Одновременно с русскими и шведы высадили свое войско в Штральзунде и начали опустошать Померанию.
Пруссия сделалась театром военных действий. «Во все концы ее проникли неприятели, и Фридрих принужден был раздробить армию свою на части, чтобы противопоставить оплот каждому наступающему врагу. Но он не мог равнодушно переносить разорение и гибель самых цветущих своих провинций и не надеялся на свои силы в страшной борьбе. Враги были почти в восемь раз сильнее его; он был окружен ими со всех сторон. Видимо, надлежало превозмочь себя и быть свидетелем и виновником погибели прекрасного Прусского королевства. Часто овладевала им тяжкая меланхолия; в эти минуты он решался не пережить своего несчастья. Генералы прусские, видя его мрачным и пасмурным, боялись, чтобы он в порыве отчаяния не покусился на собственную жизнь. Всем было известно, что он всегда носил при себе сильнодействующий яд. Но в минуты скорби Фридрих изливал всю свою душу в стихах, выражавших глубокое удручение. В них почти везде проглядывала пагубная мысль о самоубийстве. Но сама способность передавать горе стиху служила ему сильным противоядием; и если он сохранил еще некоторую твердость духа в эту печальную эпоху своей жизни, то обязан тем поэтическому направлению своей души. Иногда надежда в нем воскресала; с пророческим воодушевлением предсказывал он Пруссии торжество над врагами и бессмертную славу. Тогда и сам он оживал духом и бодро принимался опять задело». (Кстати, Фридриху было весьма свойственно преувеличивать как свои успехи, так и, в особенности, неудачи. Это наиболее ярко проявилось на последнем этапе Семилетней войны, когда Пруссия действительно находилась на грани гибели.)

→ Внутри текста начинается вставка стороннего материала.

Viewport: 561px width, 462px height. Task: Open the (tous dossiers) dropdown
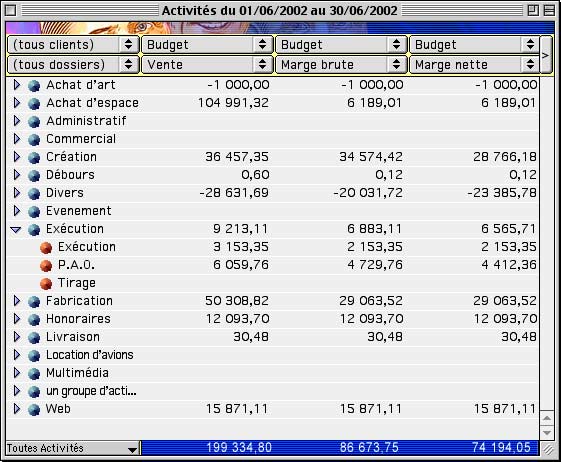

Но обратимся к ходу военных действий и последуем за ними в хронологическом порядке.
Мы видели, что для прикрытия Пруссии от русских Фридрих II оставил до 22 тысяч солдат (практически во всех русских источниках численность этой армии увеличивается до 30 тысяч, не считая 10 тысяч вооруженных горожан ландвера) под начальством опытного полководца, восьмидесятилетнего генерал-фельдмаршала Ганса фон Левальда. В его корпусе служили такие блестящие офицеры, как Манштейн, Мантейфель, Дона, Платен, Рюш. Сам король, занятый борьбой с Францией и Австрией, не считал русских сколько-нибудь серьезными противниками и относился к ним с нескрываемым пренебрежением (в одном из писем он заметил, что «русские же варвары не заслуживают того, чтобы о них здесь упоминать»). Пока совершались кровавые события в Богемии, русские в мае 1757 года четырьмя колоннами (65 тысяч человек без учета авангарда Фермора при 19 тысячах лошадей и огромном количестве артиллерии) проникли в Пруссию.
В январе 1757 года взамен инструкции Бестужева-Рюмина был составлен план будущей кампании. Он предусматривал действия армии Апраксина в пределах Восточной Пруссии с последующим захватом ее столицы — Кенигсберга.
Невозможность прямого пути из Риги в Восточную Пруссию, а также необходимость соединиться с двигавшейся с Украины конницей способствовали выбору окружного пути через Ковно. Особый осадный корпус генерала В. В. Фермора направился к Мемелю — важному порту и пограничной крепости Восточной Пруссии, прикрывавшей ее со стороны Куршского залива. В Ковно армия прибыла 18 июня 1757 года. Поход проходил в трудных условиях и крайне медленно: полки двигались вместе со своими обозами и растянувшиеся на десятки верст телеги и фуры сдерживали идущие следом войска.